──────── TASK MATERIAL ────────
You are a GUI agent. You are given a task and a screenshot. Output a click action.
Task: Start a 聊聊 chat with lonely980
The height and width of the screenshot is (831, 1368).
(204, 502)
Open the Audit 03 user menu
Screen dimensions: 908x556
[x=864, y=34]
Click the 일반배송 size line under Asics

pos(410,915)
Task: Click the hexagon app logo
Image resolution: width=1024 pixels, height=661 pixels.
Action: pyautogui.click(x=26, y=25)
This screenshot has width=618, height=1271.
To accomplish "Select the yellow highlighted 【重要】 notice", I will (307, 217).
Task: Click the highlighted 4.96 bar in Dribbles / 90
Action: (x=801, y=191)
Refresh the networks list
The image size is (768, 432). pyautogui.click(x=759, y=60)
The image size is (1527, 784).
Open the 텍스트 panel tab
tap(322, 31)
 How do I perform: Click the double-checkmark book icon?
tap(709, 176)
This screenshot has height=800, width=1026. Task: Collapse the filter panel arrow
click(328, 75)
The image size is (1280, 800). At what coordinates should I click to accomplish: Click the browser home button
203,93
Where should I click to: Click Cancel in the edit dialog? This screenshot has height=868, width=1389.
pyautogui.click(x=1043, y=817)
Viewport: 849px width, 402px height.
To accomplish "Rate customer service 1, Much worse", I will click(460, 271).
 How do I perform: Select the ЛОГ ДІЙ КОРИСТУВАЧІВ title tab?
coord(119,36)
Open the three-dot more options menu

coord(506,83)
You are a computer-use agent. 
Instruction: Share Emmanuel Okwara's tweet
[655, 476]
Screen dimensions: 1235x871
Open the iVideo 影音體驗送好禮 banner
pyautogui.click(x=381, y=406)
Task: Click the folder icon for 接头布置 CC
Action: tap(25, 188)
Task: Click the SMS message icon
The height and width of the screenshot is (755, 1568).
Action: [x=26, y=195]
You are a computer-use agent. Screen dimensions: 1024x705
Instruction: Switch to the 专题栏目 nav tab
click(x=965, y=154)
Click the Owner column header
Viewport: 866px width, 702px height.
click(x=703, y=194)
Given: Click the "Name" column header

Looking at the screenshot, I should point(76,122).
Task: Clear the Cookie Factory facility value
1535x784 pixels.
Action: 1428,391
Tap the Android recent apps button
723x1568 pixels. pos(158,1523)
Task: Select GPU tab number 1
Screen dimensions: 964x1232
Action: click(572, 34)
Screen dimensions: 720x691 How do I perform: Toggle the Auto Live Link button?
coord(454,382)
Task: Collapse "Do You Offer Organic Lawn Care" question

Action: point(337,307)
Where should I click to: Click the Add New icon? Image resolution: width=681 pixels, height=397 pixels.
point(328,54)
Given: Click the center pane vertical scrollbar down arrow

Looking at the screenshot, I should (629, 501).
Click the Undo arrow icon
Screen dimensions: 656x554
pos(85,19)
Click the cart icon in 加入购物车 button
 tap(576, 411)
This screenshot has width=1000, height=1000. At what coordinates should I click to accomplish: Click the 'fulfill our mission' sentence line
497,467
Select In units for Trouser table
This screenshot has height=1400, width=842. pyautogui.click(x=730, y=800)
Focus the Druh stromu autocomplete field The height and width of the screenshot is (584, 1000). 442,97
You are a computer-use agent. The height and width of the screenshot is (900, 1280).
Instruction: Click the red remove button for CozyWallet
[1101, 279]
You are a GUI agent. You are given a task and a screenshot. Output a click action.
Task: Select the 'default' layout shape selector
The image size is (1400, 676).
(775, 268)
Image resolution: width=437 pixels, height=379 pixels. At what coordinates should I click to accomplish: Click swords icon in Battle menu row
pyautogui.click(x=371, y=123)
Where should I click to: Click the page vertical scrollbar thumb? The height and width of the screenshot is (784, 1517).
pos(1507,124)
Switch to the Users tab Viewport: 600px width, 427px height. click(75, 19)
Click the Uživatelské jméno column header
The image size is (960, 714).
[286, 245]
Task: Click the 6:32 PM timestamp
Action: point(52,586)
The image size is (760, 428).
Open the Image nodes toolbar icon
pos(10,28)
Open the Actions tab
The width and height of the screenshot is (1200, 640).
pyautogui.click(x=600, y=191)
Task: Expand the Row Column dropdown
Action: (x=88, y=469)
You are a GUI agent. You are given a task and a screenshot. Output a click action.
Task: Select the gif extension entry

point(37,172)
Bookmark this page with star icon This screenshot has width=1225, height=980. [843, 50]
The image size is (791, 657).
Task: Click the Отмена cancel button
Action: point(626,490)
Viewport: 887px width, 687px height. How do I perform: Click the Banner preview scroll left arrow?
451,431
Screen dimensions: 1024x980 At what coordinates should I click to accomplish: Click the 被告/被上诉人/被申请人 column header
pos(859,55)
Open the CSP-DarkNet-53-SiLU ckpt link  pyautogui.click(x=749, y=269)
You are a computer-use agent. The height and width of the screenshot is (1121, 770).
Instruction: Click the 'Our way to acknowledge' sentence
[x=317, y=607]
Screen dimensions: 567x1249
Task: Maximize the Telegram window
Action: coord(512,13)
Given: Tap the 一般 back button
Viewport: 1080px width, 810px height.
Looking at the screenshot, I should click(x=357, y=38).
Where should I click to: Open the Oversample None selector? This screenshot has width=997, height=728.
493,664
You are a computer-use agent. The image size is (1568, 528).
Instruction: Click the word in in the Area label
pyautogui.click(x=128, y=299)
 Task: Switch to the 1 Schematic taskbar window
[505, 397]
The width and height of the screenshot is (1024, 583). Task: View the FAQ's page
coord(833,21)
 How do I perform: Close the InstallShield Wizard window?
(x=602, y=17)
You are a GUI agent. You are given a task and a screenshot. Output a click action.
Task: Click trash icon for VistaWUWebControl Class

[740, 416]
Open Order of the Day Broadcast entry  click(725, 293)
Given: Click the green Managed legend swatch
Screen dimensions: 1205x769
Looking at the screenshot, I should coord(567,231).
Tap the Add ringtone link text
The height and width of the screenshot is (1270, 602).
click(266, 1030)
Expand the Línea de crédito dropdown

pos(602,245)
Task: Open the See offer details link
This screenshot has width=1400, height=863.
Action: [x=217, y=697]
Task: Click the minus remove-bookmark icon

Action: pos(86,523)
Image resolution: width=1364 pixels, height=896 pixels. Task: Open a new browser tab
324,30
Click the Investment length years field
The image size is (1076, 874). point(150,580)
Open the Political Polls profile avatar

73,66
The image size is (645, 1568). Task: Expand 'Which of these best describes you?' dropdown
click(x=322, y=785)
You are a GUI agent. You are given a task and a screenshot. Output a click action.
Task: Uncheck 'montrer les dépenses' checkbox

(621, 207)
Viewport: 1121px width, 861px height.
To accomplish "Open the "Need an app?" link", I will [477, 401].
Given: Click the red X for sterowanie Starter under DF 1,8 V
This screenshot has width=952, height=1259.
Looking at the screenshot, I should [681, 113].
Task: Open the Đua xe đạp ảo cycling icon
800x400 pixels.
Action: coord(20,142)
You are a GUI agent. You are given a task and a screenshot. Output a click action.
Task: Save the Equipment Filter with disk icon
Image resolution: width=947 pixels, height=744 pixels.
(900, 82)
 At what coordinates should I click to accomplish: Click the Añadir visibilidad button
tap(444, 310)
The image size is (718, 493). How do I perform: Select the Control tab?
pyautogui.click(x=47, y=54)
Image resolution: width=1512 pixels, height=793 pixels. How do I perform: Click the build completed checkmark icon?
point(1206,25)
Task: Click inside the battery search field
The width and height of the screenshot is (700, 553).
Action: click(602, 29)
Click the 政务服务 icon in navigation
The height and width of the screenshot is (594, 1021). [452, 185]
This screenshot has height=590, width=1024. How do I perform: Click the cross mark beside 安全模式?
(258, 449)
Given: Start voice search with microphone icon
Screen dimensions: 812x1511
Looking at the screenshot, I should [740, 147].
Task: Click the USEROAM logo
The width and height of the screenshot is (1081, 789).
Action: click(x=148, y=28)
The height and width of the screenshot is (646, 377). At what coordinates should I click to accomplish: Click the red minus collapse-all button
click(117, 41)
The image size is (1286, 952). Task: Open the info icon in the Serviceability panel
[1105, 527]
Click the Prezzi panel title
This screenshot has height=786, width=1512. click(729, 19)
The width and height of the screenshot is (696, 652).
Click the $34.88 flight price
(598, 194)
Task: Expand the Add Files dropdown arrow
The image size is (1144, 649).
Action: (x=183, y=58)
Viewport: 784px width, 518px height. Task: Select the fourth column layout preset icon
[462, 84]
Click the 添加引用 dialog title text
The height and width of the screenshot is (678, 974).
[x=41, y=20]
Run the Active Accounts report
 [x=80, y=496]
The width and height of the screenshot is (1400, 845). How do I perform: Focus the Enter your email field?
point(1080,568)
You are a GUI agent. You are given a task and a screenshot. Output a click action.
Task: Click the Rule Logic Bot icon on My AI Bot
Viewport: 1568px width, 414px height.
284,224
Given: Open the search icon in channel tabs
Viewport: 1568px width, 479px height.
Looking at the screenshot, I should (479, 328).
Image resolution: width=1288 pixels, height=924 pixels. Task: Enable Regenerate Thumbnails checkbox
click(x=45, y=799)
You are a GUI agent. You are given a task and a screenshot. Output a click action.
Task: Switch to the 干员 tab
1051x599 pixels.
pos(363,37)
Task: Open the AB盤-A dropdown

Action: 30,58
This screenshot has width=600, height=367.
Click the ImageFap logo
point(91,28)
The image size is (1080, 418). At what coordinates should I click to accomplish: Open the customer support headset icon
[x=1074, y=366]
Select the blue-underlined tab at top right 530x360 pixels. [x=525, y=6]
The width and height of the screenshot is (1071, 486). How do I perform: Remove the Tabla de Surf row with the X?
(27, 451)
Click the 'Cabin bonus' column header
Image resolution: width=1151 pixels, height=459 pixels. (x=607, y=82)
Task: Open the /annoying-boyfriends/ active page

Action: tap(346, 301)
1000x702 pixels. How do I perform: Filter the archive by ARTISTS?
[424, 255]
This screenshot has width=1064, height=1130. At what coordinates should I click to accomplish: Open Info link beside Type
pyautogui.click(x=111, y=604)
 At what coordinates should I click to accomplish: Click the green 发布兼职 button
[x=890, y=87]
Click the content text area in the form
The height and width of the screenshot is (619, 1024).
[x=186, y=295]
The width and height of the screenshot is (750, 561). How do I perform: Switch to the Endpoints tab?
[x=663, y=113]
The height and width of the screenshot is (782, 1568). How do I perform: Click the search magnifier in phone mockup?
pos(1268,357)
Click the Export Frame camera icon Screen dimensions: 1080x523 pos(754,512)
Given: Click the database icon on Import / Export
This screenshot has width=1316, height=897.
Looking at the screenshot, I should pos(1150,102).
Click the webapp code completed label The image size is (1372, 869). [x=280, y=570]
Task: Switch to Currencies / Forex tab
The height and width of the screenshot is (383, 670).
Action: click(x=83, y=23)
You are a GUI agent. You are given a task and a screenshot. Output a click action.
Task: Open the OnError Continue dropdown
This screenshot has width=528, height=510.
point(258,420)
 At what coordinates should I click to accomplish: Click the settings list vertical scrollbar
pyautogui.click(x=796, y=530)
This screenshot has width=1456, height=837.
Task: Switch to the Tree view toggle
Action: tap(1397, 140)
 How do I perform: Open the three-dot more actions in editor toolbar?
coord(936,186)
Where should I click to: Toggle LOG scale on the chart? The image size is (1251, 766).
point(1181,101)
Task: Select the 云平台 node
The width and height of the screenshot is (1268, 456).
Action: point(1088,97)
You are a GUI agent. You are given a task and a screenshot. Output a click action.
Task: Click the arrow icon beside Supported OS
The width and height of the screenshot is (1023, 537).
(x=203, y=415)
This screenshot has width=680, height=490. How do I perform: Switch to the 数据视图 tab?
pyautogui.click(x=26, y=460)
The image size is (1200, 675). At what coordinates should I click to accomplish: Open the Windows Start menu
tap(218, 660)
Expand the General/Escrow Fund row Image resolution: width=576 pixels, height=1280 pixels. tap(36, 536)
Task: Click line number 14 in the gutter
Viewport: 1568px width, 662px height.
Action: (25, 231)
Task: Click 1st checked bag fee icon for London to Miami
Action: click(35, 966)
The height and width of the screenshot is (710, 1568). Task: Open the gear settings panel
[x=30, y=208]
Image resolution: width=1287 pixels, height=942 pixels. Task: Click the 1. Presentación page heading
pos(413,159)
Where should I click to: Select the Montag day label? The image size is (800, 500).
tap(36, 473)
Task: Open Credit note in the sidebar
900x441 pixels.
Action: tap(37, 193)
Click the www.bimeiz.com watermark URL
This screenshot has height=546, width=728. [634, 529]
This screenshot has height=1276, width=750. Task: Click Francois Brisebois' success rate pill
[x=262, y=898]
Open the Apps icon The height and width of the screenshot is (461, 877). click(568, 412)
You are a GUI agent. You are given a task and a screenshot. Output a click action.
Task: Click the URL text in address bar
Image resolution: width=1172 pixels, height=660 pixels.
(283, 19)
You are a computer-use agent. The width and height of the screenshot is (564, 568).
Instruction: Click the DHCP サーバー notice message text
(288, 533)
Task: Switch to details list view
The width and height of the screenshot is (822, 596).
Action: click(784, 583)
────────
- [EXERCISE DIRECTIONS]:
Return the lines above precisely as they appear, beginning at the first line and ending at the line with "Task: Click the hexagon app logo", and nothing after it.

- [RESPONSE]:
You are a GUI agent. You are given a task and a screenshot. Output a click action.
Task: Start a 聊聊 chat with lonely980
The height and width of the screenshot is (831, 1368).
(204, 502)
Open the Audit 03 user menu
Screen dimensions: 908x556
[x=864, y=34]
Click the 일반배송 size line under Asics

pos(410,915)
Task: Click the hexagon app logo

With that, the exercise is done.